(EXERCISE INPUTS Opens)

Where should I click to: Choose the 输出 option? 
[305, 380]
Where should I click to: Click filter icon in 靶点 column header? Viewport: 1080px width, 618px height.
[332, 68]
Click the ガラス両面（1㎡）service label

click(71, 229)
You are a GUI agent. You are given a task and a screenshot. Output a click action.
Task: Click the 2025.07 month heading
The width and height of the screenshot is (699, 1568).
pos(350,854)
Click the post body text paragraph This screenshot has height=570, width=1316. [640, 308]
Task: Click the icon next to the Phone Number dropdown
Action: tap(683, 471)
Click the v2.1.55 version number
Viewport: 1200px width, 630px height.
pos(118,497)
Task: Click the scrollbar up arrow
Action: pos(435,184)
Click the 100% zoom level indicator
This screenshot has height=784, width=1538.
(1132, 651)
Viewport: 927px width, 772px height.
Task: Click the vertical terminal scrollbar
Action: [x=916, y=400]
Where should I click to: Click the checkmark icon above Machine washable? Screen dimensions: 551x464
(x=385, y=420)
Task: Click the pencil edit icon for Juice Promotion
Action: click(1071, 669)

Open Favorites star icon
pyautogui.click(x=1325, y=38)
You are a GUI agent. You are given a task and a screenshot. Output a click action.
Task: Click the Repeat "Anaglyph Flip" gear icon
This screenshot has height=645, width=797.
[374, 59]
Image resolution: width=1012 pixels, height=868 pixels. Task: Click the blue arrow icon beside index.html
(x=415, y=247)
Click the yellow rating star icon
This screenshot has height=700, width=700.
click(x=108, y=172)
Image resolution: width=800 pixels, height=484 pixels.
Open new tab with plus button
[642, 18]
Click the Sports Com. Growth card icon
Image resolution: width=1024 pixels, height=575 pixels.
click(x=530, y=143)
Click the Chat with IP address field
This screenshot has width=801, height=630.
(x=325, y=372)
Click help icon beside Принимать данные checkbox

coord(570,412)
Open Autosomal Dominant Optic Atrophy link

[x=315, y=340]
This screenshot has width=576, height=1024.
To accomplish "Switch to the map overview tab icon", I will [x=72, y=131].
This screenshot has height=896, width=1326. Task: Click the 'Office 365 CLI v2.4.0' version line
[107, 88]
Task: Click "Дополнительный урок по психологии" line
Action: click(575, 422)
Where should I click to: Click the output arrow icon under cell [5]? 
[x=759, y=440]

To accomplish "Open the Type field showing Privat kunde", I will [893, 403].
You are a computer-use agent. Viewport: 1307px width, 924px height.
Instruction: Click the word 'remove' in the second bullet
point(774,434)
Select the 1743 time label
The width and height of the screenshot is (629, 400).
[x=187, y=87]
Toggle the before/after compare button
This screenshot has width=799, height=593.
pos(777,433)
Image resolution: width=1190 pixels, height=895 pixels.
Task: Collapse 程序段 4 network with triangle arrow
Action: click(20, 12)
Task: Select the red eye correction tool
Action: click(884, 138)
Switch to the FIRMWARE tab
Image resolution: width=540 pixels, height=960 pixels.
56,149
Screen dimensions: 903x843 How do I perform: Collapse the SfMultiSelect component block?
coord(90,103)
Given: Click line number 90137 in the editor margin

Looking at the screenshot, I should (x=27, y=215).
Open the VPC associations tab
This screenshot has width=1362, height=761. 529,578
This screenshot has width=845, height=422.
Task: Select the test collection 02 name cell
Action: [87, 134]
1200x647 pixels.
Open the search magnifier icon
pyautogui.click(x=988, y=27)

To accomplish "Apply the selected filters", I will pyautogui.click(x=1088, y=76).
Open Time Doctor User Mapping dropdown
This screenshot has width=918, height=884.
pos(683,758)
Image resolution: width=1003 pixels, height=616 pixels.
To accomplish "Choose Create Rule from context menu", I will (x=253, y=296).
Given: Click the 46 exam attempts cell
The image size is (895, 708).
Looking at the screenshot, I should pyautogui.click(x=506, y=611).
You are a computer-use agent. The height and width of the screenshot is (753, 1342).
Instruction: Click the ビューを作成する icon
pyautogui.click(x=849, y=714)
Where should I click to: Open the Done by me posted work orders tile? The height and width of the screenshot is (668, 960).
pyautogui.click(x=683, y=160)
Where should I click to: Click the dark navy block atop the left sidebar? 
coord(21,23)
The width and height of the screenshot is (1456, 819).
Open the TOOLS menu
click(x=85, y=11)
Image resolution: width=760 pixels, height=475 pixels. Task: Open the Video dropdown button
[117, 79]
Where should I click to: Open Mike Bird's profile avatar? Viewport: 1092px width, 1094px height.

(EXERCISE INPUTS Closes)

**REQUIRED ACTION:** Please reproduce the listing exactly, keeping every line as it is.

**ANSWER SECTION:**
Where should I click to: Choose the 输出 option? 
[305, 380]
Where should I click to: Click filter icon in 靶点 column header? Viewport: 1080px width, 618px height.
[332, 68]
Click the ガラス両面（1㎡）service label

click(71, 229)
You are a GUI agent. You are given a task and a screenshot. Output a click action.
Task: Click the 2025.07 month heading
The width and height of the screenshot is (699, 1568).
pos(350,854)
Click the post body text paragraph This screenshot has height=570, width=1316. [640, 308]
Task: Click the icon next to the Phone Number dropdown
Action: tap(683, 471)
Click the v2.1.55 version number
Viewport: 1200px width, 630px height.
pos(118,497)
Task: Click the scrollbar up arrow
Action: pos(435,184)
Click the 100% zoom level indicator
This screenshot has height=784, width=1538.
(1132, 651)
Viewport: 927px width, 772px height.
Task: Click the vertical terminal scrollbar
Action: [x=916, y=400]
Where should I click to: Click the checkmark icon above Machine washable? Screen dimensions: 551x464
(x=385, y=420)
Task: Click the pencil edit icon for Juice Promotion
Action: click(1071, 669)

Open Favorites star icon
pyautogui.click(x=1325, y=38)
You are a GUI agent. You are given a task and a screenshot. Output a click action.
Task: Click the Repeat "Anaglyph Flip" gear icon
This screenshot has height=645, width=797.
[374, 59]
Image resolution: width=1012 pixels, height=868 pixels. Task: Click the blue arrow icon beside index.html
(x=415, y=247)
Click the yellow rating star icon
This screenshot has height=700, width=700.
click(x=108, y=172)
Image resolution: width=800 pixels, height=484 pixels.
Open new tab with plus button
[642, 18]
Click the Sports Com. Growth card icon
Image resolution: width=1024 pixels, height=575 pixels.
click(x=530, y=143)
Click the Chat with IP address field
This screenshot has width=801, height=630.
(x=325, y=372)
Click help icon beside Принимать данные checkbox

coord(570,412)
Open Autosomal Dominant Optic Atrophy link

[x=315, y=340]
This screenshot has width=576, height=1024.
To accomplish "Switch to the map overview tab icon", I will [x=72, y=131].
This screenshot has height=896, width=1326. Task: Click the 'Office 365 CLI v2.4.0' version line
[107, 88]
Task: Click "Дополнительный урок по психологии" line
Action: click(575, 422)
Where should I click to: Click the output arrow icon under cell [5]? 
[x=759, y=440]

To accomplish "Open the Type field showing Privat kunde", I will [893, 403].
You are a computer-use agent. Viewport: 1307px width, 924px height.
Instruction: Click the word 'remove' in the second bullet
point(774,434)
Select the 1743 time label
The width and height of the screenshot is (629, 400).
[x=187, y=87]
Toggle the before/after compare button
This screenshot has width=799, height=593.
pos(777,433)
Image resolution: width=1190 pixels, height=895 pixels.
Task: Collapse 程序段 4 network with triangle arrow
Action: click(20, 12)
Task: Select the red eye correction tool
Action: click(884, 138)
Switch to the FIRMWARE tab
Image resolution: width=540 pixels, height=960 pixels.
56,149
Screen dimensions: 903x843 How do I perform: Collapse the SfMultiSelect component block?
coord(90,103)
Given: Click line number 90137 in the editor margin

Looking at the screenshot, I should (x=27, y=215).
Open the VPC associations tab
This screenshot has width=1362, height=761. 529,578
This screenshot has width=845, height=422.
Task: Select the test collection 02 name cell
Action: [87, 134]
1200x647 pixels.
Open the search magnifier icon
pyautogui.click(x=988, y=27)

To accomplish "Apply the selected filters", I will pyautogui.click(x=1088, y=76).
Open Time Doctor User Mapping dropdown
This screenshot has width=918, height=884.
pos(683,758)
Image resolution: width=1003 pixels, height=616 pixels.
To accomplish "Choose Create Rule from context menu", I will (x=253, y=296).
Given: Click the 46 exam attempts cell
The image size is (895, 708).
Looking at the screenshot, I should pyautogui.click(x=506, y=611).
You are a computer-use agent. The height and width of the screenshot is (753, 1342).
Instruction: Click the ビューを作成する icon
pyautogui.click(x=849, y=714)
Where should I click to: Open the Done by me posted work orders tile? The height and width of the screenshot is (668, 960).
pyautogui.click(x=683, y=160)
Where should I click to: Click the dark navy block atop the left sidebar? 
coord(21,23)
The width and height of the screenshot is (1456, 819).
Open the TOOLS menu
click(x=85, y=11)
Image resolution: width=760 pixels, height=475 pixels. Task: Open the Video dropdown button
[117, 79]
Where should I click to: Open Mike Bird's profile avatar? Viewport: 1092px width, 1094px height.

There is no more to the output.